===== Data supplied =====

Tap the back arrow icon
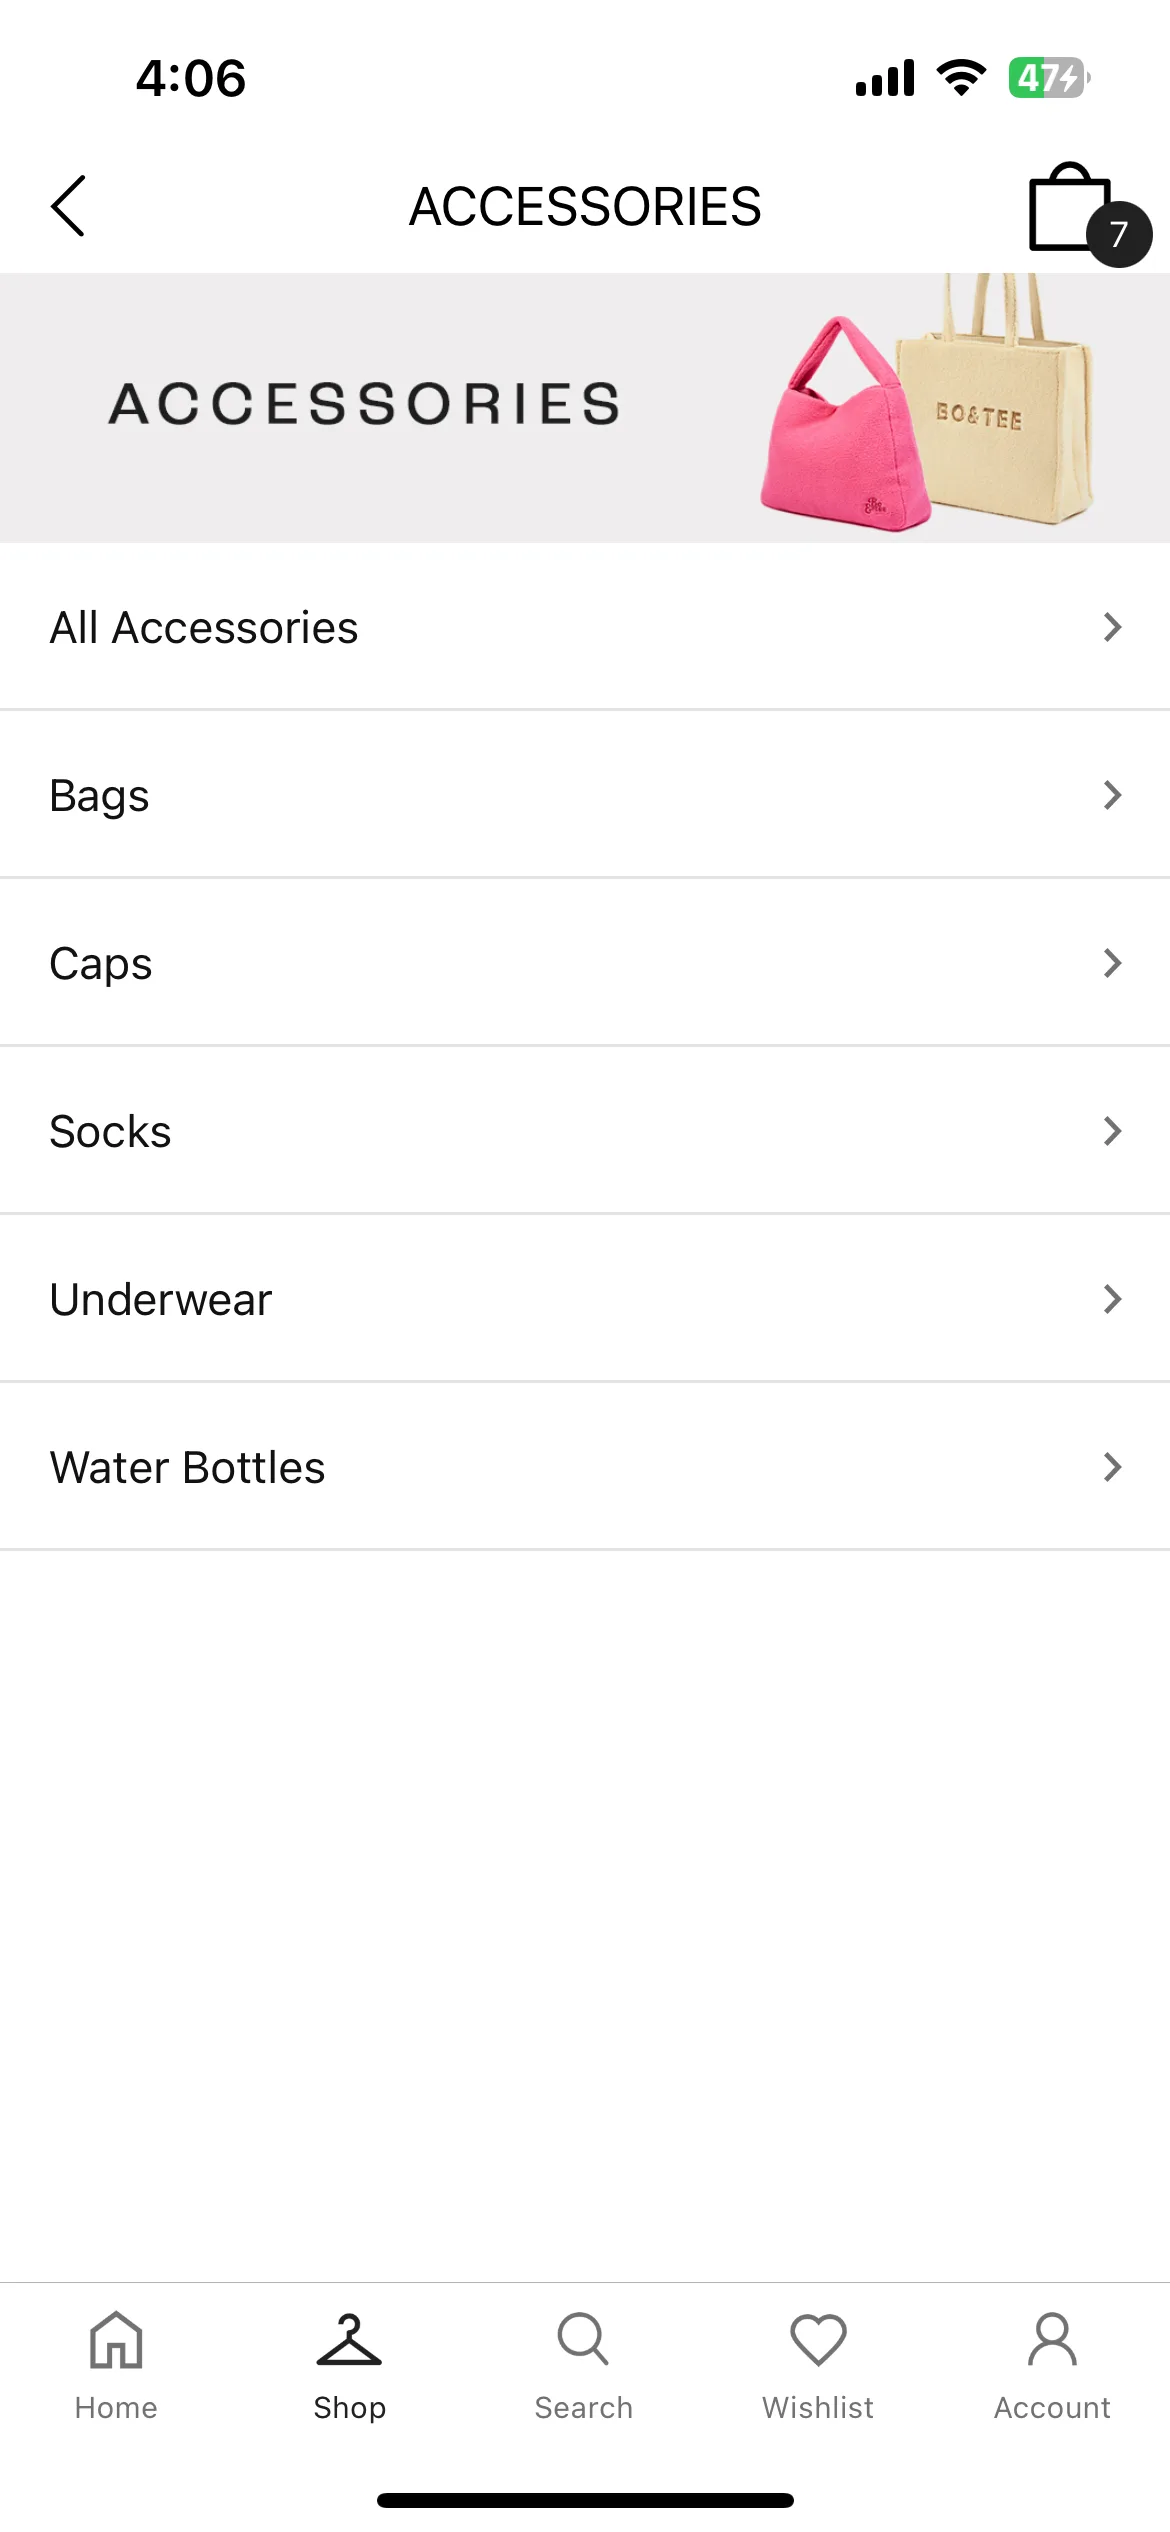 click(x=68, y=206)
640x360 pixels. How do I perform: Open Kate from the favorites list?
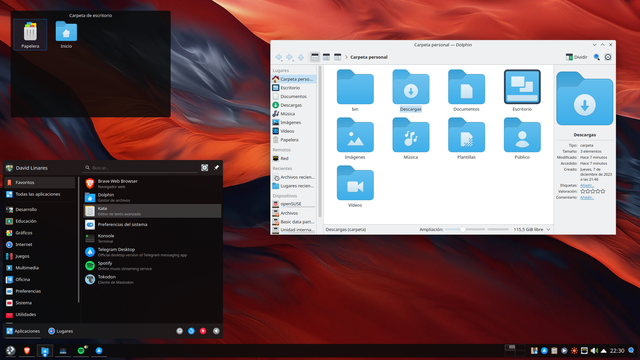point(153,211)
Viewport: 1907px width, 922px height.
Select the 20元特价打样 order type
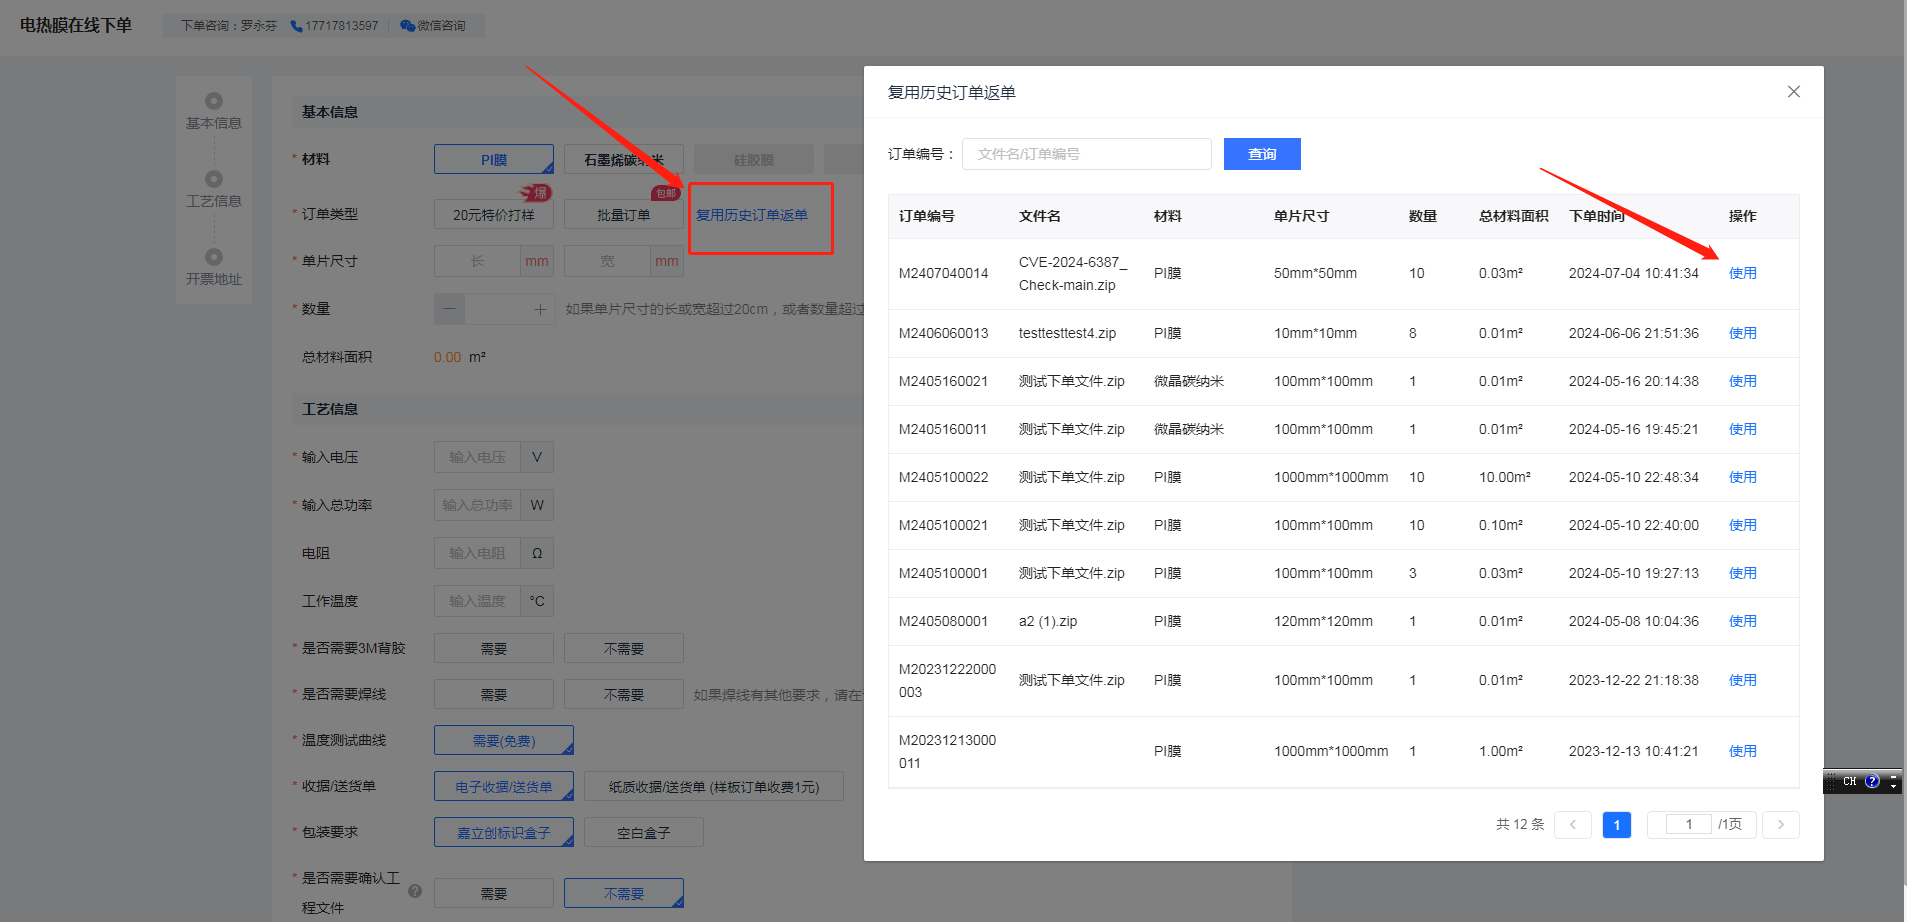493,215
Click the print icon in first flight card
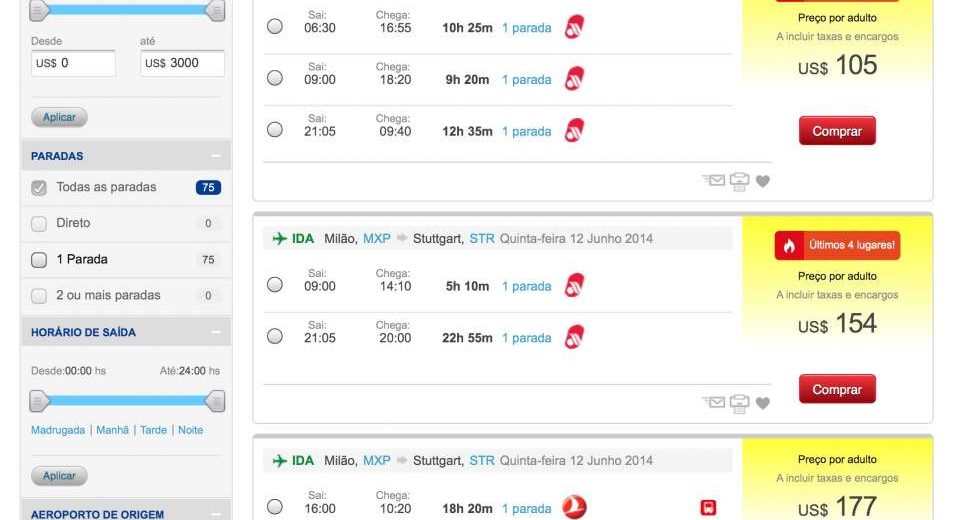 [739, 181]
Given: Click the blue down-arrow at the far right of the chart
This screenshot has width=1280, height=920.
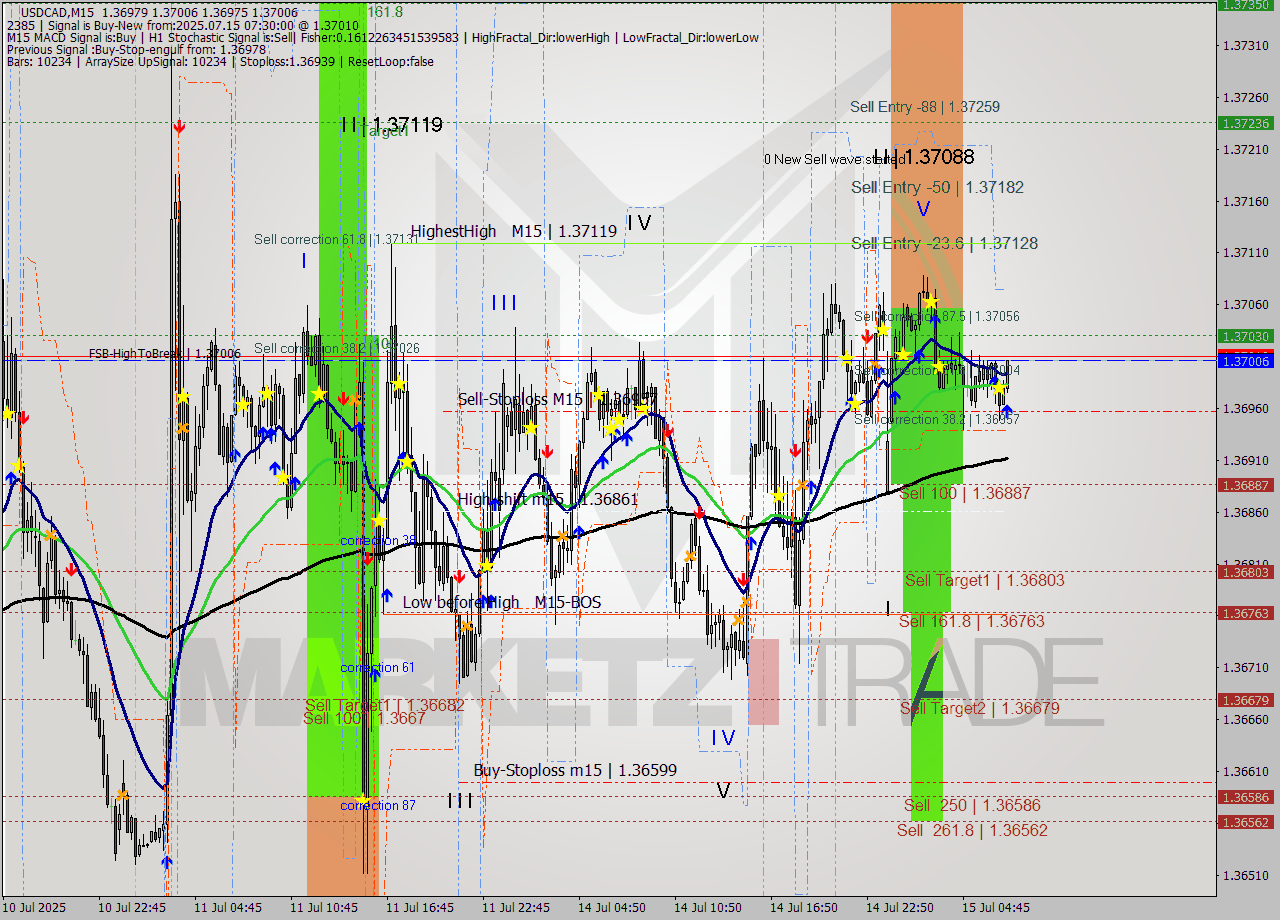Looking at the screenshot, I should [x=1009, y=408].
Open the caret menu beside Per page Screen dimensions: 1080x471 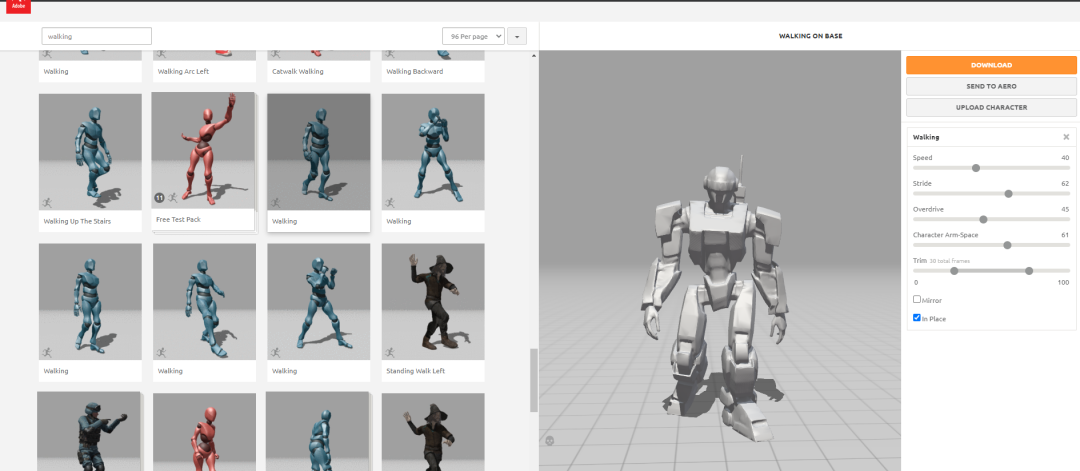click(517, 36)
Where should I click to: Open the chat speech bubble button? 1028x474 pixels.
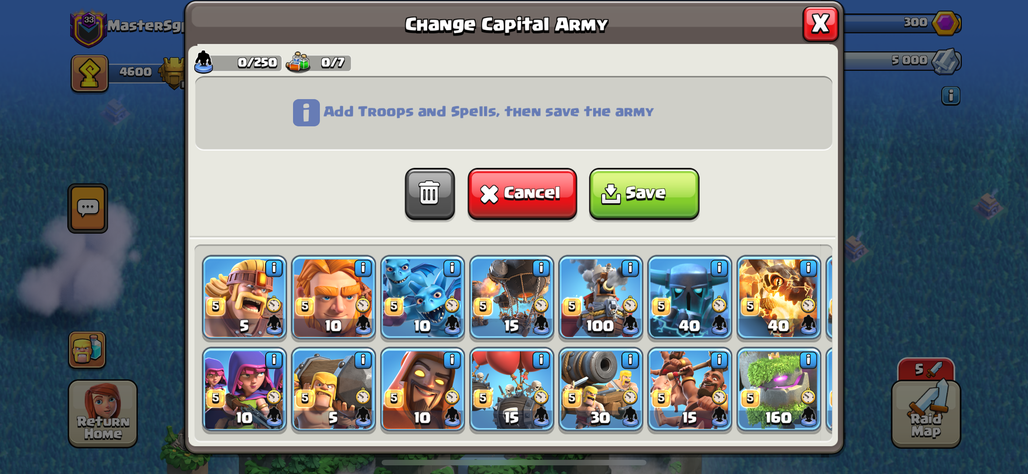pyautogui.click(x=88, y=208)
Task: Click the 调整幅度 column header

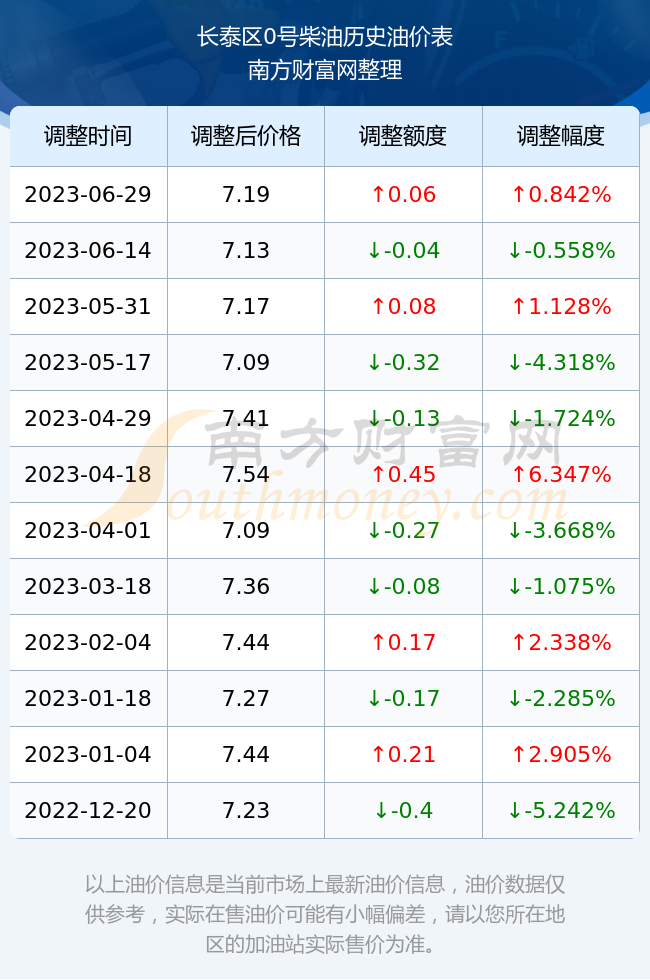Action: (561, 136)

=====

What you will do
Skip the pictures and quote each line of the entries above, from the first through the line with "Given: Click the", exactly as it appears.

Reply
Tap the back arrow icon
 click(x=68, y=206)
640x360 pixels. How do I perform: Open Kate from the favorites list?
point(153,211)
Viewport: 1907px width, 922px height.
Select the 20元特价打样 order type
493,215
Click the print icon in first flight card
 [739, 181]
Given: Click the blue down-arrow at the far right of the chart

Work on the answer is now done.